Given entries START

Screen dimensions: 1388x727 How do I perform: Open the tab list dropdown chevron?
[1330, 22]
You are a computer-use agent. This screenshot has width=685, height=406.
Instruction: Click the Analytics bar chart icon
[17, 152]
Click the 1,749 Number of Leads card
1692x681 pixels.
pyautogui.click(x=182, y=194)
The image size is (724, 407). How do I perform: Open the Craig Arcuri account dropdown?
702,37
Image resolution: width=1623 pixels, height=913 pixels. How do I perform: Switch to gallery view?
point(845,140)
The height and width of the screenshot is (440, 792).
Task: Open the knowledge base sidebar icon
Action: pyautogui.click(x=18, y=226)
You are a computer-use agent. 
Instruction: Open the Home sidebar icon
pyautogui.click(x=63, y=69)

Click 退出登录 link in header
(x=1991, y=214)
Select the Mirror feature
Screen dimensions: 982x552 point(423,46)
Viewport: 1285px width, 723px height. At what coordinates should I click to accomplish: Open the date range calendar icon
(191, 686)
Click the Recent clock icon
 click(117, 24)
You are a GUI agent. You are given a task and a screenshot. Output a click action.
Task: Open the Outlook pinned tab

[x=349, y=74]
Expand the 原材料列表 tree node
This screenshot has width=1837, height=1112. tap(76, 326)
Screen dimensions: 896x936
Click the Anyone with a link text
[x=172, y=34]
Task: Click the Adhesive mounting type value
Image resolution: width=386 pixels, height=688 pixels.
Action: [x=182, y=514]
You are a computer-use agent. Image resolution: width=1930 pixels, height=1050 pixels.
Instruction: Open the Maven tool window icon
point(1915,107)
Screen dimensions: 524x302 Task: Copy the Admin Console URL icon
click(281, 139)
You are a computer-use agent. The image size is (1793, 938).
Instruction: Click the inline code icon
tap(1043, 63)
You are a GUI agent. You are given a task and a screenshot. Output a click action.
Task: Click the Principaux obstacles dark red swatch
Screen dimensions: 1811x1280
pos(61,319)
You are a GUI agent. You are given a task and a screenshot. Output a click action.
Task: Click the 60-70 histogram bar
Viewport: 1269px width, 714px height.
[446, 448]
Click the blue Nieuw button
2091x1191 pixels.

Given entries END

> _What you should do_
All that is wanted is an exact copy of the lines above from the one with "Select the Mirror feature" through the one with "You are a computer-use agent. The", with both ends included.

> _Solution_
Select the Mirror feature
Screen dimensions: 982x552 point(423,46)
Viewport: 1285px width, 723px height. At what coordinates should I click to accomplish: Open the date range calendar icon
(191, 686)
Click the Recent clock icon
 click(117, 24)
You are a GUI agent. You are given a task and a screenshot. Output a click action.
Task: Open the Outlook pinned tab

[x=349, y=74]
Expand the 原材料列表 tree node
This screenshot has width=1837, height=1112. tap(76, 326)
Screen dimensions: 896x936
Click the Anyone with a link text
[x=172, y=34]
Task: Click the Adhesive mounting type value
Image resolution: width=386 pixels, height=688 pixels.
Action: [x=182, y=514]
You are a computer-use agent. Image resolution: width=1930 pixels, height=1050 pixels.
Instruction: Open the Maven tool window icon
point(1915,107)
Screen dimensions: 524x302 Task: Copy the Admin Console URL icon
click(281, 139)
You are a computer-use agent. The image size is (1793, 938).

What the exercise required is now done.